*WHAT IS EXPECTED*.
Only the number is wanted: how many lines in the data contain "beside"?

*LISTED RECORDS*.
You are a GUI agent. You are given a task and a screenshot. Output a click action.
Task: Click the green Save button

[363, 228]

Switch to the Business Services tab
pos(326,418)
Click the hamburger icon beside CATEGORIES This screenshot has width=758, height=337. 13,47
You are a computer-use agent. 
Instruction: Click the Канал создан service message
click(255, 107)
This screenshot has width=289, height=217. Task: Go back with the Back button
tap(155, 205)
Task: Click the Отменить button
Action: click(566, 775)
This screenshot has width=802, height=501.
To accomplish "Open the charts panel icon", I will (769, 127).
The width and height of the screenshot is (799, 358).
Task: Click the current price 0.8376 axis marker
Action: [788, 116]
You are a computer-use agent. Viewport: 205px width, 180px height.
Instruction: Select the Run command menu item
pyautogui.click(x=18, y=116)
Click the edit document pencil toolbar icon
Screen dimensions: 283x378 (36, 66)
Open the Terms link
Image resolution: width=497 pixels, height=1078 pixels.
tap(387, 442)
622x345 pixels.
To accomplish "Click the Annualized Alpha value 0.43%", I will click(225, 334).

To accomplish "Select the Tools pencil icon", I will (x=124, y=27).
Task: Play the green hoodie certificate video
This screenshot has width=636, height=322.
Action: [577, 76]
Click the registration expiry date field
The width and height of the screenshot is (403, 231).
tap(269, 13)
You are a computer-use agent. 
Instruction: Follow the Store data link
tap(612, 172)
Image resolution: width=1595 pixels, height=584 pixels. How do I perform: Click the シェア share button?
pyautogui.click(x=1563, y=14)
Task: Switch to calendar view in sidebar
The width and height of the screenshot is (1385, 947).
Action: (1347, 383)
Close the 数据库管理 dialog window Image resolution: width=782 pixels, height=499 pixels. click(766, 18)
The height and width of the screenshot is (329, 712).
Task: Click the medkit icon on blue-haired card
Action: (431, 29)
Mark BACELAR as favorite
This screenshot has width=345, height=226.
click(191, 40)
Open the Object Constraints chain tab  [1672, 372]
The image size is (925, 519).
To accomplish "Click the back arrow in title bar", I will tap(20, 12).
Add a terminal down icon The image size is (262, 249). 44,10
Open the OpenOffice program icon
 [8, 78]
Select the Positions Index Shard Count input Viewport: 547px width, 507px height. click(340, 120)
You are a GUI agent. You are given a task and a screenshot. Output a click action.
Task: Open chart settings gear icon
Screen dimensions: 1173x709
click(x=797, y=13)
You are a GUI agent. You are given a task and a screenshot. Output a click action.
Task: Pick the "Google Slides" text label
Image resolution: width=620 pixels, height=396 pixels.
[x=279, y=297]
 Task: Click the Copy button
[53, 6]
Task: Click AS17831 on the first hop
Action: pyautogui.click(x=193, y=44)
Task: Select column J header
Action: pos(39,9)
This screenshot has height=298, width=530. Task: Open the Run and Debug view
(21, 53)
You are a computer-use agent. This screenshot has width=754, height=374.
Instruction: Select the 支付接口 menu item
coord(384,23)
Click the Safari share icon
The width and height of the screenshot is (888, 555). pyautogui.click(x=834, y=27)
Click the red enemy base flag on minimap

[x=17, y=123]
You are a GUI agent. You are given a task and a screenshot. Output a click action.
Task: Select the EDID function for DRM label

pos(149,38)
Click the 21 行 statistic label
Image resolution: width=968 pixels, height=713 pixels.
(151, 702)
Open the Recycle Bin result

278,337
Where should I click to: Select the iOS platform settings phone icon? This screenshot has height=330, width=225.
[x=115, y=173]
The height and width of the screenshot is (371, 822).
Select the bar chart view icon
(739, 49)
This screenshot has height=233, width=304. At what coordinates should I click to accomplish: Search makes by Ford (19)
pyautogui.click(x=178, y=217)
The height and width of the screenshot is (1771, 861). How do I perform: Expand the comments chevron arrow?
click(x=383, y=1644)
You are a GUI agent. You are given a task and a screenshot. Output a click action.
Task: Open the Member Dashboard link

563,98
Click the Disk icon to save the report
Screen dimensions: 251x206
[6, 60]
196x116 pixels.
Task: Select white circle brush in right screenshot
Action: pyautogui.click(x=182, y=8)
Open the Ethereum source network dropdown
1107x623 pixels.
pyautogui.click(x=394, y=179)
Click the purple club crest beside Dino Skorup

*ANSWER SPACE*.
2